Your goal: Isolate every line in the records below with "agent" in it.

(Collected data)
Content starts

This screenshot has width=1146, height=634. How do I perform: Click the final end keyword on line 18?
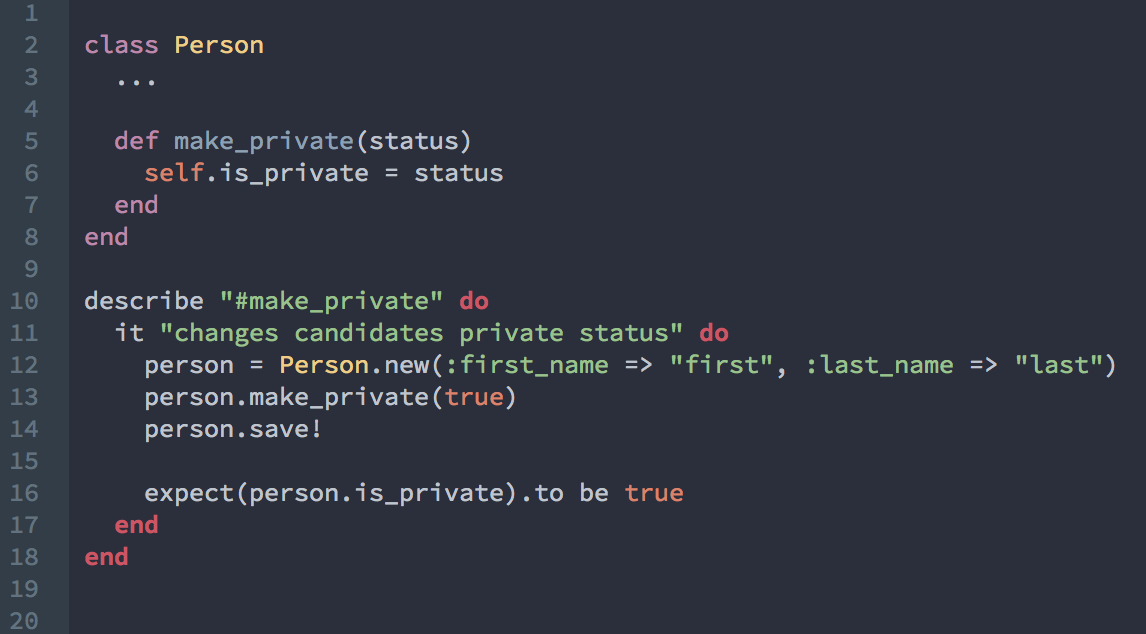106,557
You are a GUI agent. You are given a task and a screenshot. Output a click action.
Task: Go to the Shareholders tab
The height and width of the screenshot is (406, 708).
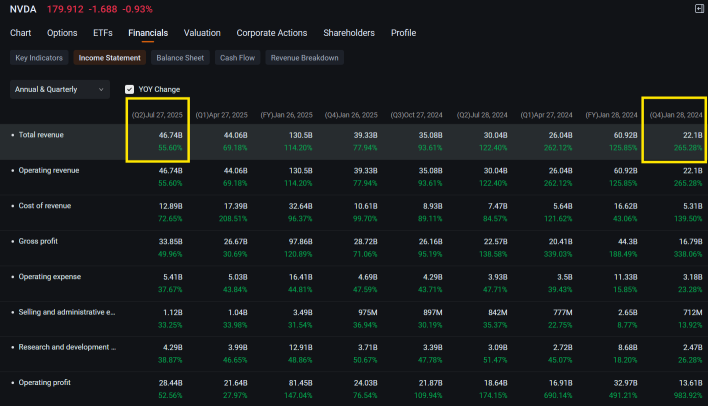tap(349, 33)
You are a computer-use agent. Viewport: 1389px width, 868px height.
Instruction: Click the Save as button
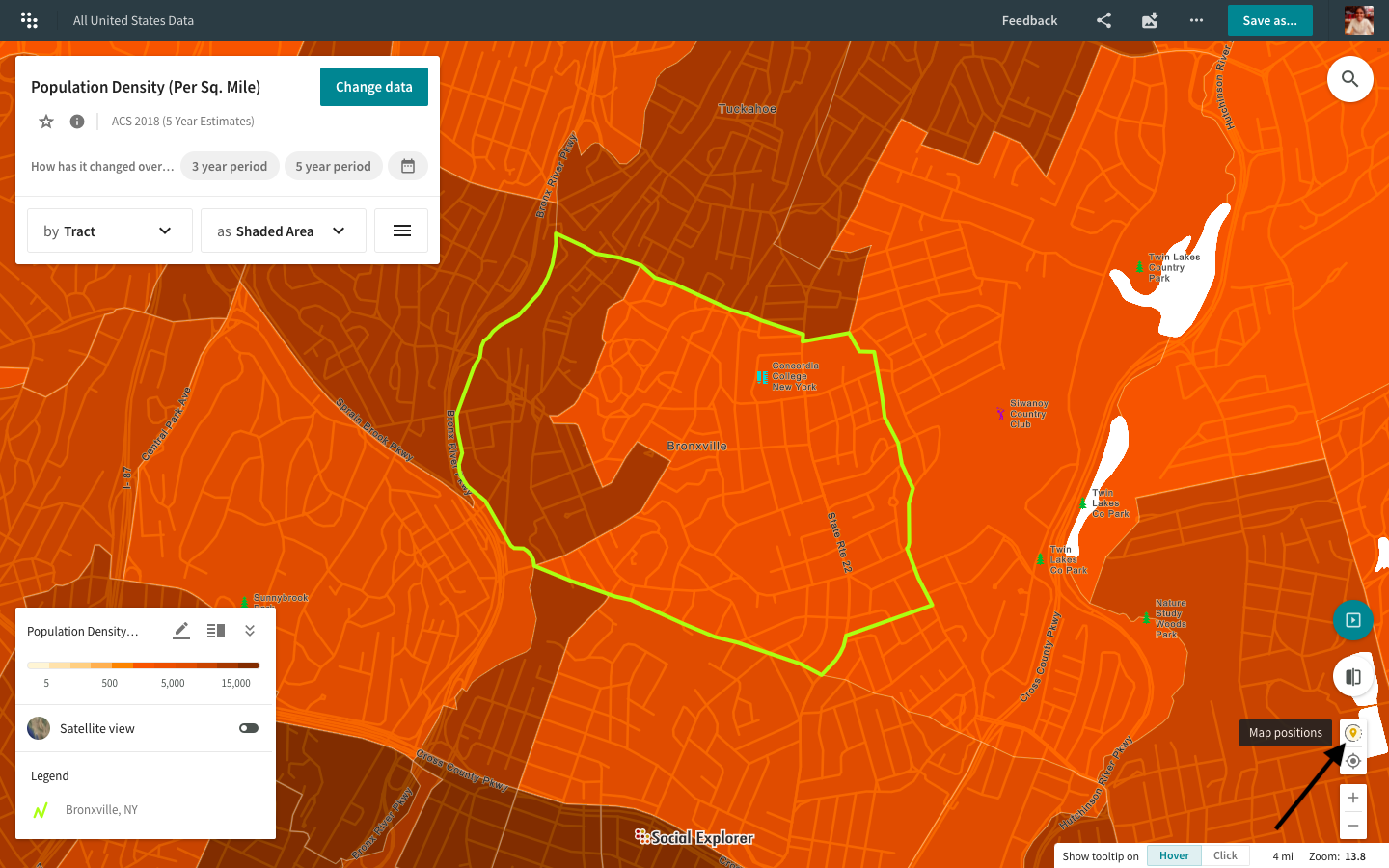1269,19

Content ends

Solution to this task:
You are a GUI agent. You are given a task and a screenshot. Output a click action.
You are a computer-use agent. Viewport: 1389px width, 868px height.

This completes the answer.